Even when we do think about our needs in a healthy way, it may feel self-indulgent. Contrast that with a baby–an infant never hesitates for a second to express its needs, and quite convincingly. It is so important to remember that taking good care of ourselves is not in conflict with service. It makes it possible to serve with sustained energy, a focused mind and an open heart.
Sri Swami Satchidananda articulates this clearly in his book, The Golden Present: “You yourself should know how much you can give. You cannot give beyond your capacity. If you have done a lot of service that day, and if you are really tired, you should say no. Otherwise you are saying no to your own body or mind.”
We can all practice finding a balance between service and self-care so that we don’t go overboard by either giving too much or too little. And, of course, this discernment is aided by a daily meditative practice that builds enough clarity and awareness to catch ourselves falling into overdoing or being self-centered. Observing our habitual tendencies, we can learn to see when we need to show more compassion for ourselves or could reach out more often to lend a hand.

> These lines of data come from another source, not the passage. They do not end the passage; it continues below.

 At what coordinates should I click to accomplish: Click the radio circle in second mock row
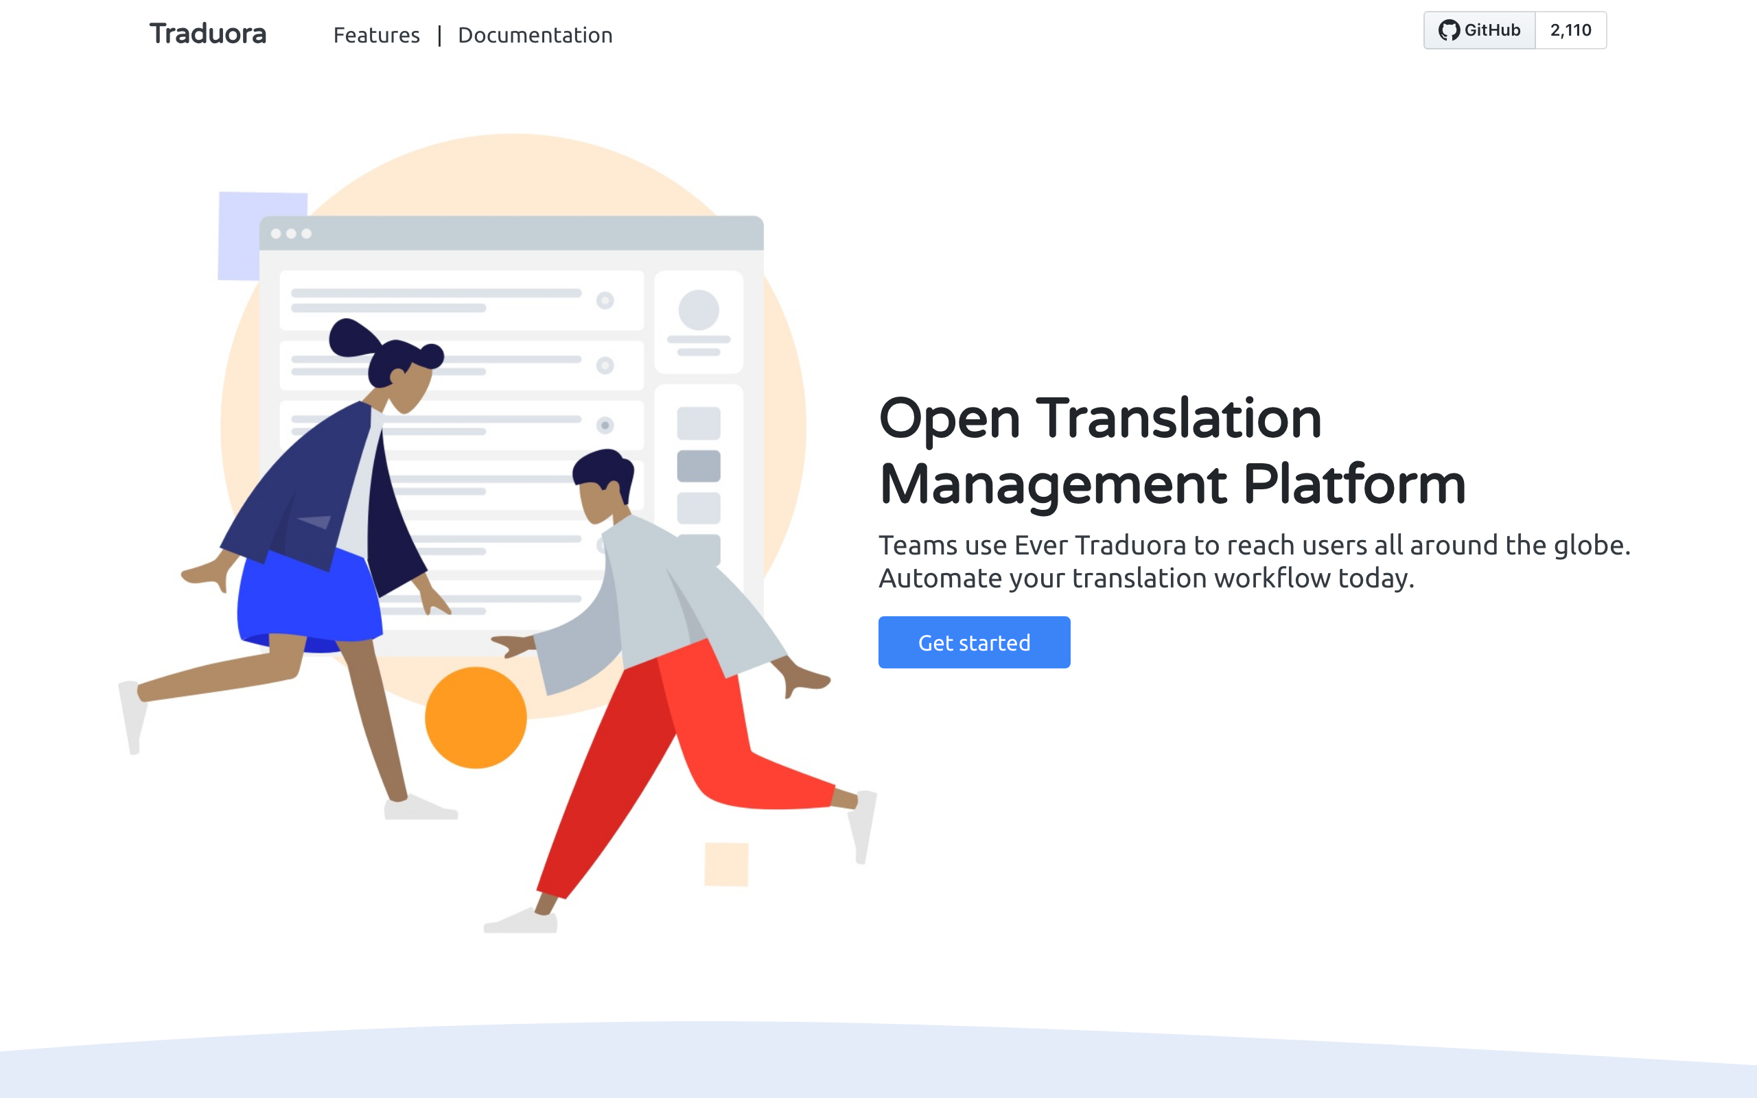(605, 365)
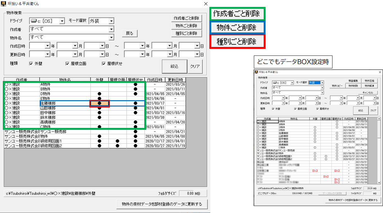Click the drive icon in the large window's ドライブ box
The height and width of the screenshot is (213, 383).
click(34, 21)
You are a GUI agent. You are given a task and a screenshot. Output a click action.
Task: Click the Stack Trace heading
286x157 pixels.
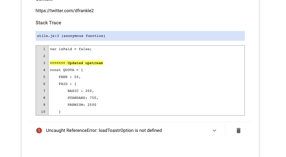(x=48, y=23)
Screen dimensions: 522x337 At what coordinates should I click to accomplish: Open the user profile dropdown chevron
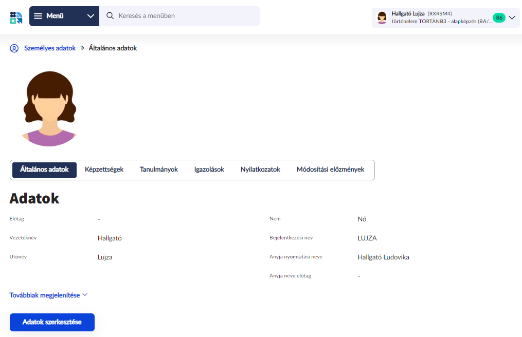tap(511, 17)
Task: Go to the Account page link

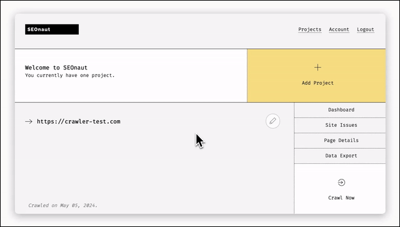Action: tap(339, 29)
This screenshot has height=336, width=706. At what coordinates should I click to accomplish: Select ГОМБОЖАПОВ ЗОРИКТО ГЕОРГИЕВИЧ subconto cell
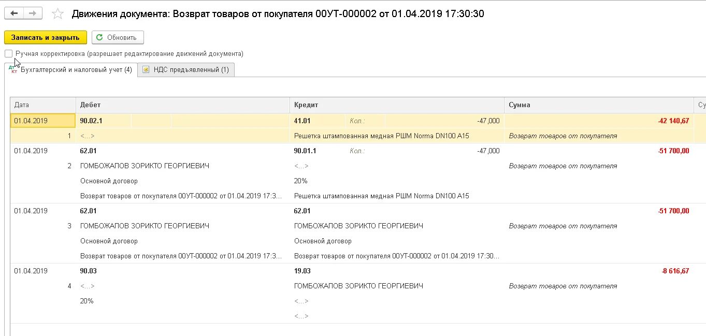tap(144, 166)
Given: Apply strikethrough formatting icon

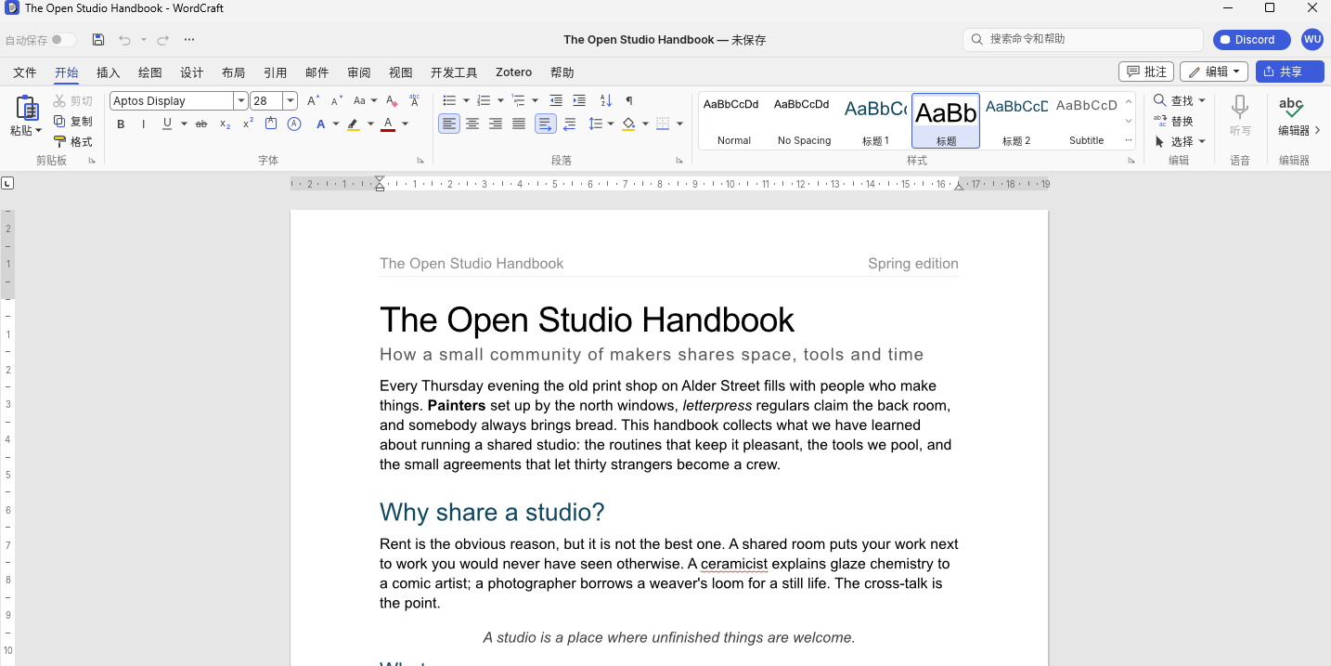Looking at the screenshot, I should (201, 124).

Fortunately, we have countless opportunities to practice service and self-care every day, whether we are driving, listening to a friend, checking out at the grocery store or working with others. Clearly, the best motivation for serving others comes from experiencing for ourselves the feeling of compassion flowing through our hearts, and the natural sense of joy that arises from giving freely. Ultimately, we are all learning, one act of kindness at a time, that loving each other and loving ourselves are actually the same thing.